New technique defines the limits of upgrading heavy oils, bitumens

Jan. 7, 2002
A simple, new technique relates product gravity to its elemental composition in a variety of processes, using data for Alberta heavy oils and bitumens. This approach allows integration of material balances with a prediction of product quality for existing process technologies and proposed schemes.

A simple, new technique relates product gravity to its elemental composition in a variety of processes, using data for Alberta heavy oils and bitumens. This approach allows integration of material balances with a prediction of product quality for existing process technologies and proposed schemes.

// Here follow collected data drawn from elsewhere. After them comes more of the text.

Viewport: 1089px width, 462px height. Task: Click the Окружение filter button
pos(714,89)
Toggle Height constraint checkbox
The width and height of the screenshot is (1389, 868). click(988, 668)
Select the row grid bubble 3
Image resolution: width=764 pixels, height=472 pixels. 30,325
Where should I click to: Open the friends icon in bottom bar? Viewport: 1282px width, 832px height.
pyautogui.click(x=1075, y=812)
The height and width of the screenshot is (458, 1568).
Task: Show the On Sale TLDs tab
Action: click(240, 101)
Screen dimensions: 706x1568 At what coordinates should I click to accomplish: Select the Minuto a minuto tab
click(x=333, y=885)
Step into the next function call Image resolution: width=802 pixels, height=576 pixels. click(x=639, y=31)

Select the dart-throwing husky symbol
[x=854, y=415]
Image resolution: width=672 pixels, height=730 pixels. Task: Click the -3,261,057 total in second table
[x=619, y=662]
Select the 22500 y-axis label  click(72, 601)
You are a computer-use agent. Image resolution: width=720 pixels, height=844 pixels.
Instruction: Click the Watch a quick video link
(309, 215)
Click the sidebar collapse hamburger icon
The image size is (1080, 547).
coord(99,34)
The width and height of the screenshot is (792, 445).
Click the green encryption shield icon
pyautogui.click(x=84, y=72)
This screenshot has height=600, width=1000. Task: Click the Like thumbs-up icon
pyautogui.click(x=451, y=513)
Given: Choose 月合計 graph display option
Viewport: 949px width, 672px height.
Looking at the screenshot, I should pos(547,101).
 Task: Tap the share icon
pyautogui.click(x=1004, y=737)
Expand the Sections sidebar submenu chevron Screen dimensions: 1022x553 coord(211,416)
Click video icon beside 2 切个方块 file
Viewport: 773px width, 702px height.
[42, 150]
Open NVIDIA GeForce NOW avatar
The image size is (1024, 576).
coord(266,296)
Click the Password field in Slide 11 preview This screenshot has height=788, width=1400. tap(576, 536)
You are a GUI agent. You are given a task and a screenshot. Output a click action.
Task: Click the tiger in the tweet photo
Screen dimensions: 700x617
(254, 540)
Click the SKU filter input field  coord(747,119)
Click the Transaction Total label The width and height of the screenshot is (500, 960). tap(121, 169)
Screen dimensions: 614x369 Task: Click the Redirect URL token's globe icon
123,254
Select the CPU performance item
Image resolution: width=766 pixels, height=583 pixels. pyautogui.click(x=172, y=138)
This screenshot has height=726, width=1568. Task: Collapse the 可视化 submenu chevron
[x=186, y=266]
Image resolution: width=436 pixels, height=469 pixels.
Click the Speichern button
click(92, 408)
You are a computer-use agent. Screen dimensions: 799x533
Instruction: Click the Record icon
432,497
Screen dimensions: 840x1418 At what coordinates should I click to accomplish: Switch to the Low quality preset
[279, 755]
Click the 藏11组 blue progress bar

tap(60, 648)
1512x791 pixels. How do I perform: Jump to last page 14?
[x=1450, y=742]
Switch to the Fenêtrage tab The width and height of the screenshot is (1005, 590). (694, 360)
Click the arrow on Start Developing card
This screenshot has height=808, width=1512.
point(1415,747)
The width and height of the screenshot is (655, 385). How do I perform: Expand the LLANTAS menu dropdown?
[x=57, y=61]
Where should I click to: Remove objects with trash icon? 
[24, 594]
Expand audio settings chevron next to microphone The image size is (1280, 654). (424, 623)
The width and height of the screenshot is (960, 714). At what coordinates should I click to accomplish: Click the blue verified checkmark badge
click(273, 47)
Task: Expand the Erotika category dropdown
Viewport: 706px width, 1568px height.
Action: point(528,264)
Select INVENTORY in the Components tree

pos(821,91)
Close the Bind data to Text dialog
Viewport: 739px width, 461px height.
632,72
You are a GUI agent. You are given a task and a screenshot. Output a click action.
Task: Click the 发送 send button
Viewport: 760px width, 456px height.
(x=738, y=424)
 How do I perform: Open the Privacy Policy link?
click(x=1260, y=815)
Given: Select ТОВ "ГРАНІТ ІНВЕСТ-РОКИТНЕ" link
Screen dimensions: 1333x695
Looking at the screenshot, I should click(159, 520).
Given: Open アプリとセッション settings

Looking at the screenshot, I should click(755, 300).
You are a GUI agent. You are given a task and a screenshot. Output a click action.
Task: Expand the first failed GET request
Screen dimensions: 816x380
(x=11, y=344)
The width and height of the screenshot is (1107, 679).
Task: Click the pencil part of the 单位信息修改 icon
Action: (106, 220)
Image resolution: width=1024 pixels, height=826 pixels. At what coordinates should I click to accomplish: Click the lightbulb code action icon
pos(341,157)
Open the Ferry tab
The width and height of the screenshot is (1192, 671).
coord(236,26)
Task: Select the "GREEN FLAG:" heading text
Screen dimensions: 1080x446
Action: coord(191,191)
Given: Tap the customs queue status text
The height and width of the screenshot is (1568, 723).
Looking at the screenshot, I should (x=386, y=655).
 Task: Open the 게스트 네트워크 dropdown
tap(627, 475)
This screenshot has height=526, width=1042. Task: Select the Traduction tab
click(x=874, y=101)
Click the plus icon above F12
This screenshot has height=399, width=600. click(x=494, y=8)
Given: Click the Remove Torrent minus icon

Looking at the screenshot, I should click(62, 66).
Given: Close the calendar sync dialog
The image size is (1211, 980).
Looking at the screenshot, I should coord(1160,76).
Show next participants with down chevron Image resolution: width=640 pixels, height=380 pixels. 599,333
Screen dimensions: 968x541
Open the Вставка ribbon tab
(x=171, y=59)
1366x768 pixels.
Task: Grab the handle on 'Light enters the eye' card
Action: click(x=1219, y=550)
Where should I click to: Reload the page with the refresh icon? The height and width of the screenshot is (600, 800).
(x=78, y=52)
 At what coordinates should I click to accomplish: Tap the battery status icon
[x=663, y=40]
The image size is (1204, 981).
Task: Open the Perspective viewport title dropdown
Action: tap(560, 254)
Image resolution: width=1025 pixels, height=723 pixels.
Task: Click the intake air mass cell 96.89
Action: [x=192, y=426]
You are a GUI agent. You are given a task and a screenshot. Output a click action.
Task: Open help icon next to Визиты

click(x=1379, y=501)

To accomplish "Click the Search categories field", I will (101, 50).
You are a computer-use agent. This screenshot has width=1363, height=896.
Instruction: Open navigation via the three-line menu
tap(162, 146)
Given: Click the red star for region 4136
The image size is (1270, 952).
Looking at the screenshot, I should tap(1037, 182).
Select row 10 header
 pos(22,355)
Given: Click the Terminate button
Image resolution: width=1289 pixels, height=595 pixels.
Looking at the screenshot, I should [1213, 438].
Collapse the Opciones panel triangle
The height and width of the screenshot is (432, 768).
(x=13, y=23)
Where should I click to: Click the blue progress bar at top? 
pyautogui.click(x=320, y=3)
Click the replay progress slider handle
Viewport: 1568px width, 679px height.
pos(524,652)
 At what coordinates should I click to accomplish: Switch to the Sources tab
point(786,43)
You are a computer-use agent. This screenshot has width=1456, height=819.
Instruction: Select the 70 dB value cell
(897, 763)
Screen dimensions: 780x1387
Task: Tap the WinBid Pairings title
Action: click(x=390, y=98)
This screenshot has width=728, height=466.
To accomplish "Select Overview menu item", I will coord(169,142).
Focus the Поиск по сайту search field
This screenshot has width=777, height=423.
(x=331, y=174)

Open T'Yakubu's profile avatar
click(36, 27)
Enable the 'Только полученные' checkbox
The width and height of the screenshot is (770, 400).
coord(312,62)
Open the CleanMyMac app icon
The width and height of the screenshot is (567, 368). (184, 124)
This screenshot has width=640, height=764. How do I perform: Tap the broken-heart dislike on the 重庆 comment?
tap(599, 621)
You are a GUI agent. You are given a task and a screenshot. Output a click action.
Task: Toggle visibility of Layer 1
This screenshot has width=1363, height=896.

Delayed coking and hydroconversion examples illustrate the contributions of different reactions to product characteristics and indicate the improvements in these reactions that are required to achieve significant gains in yield or product gravity.

Available and proposed processes for converting heavy oils, bitumens, and heavy residue fractions involve many simultaneous reactions, from cracking to sulfur removal. Each reaction can influence product yield and gravity, making it difficult to predict the potential of different process schemes to achieve target product quality.

Background

As heavy crudes and bitumens gain importance due to security of supply and falling reserves of light crudes, interest in field upgrading to produce higher quality products has increased.

Unlike light crudes, heavy oils and bitumens can be difficult to transport by pipeline unless they are diluted with a solvent or upgraded to reduce viscosity and increase gravity.

These transportation challenges, particularly in Canada and Venezuela, have generated tremendous interest in new upgrading processes to complement the existing coking and hydroconversion processes. Examples include obtaining hydrogen from water1 and rapid thermal cracking to maximize liquid products.2 3

Pilot plants for heavy oil processing are difficult to operate at steady state; therefore, claims of new process technologies can be difficult to assess. Any upgrading technology involves complex feed and product mixtures and multiple reactions that include cracking, hydrogenation, dehydrogenation, coke formation, and removal of sulfur and nitrogen.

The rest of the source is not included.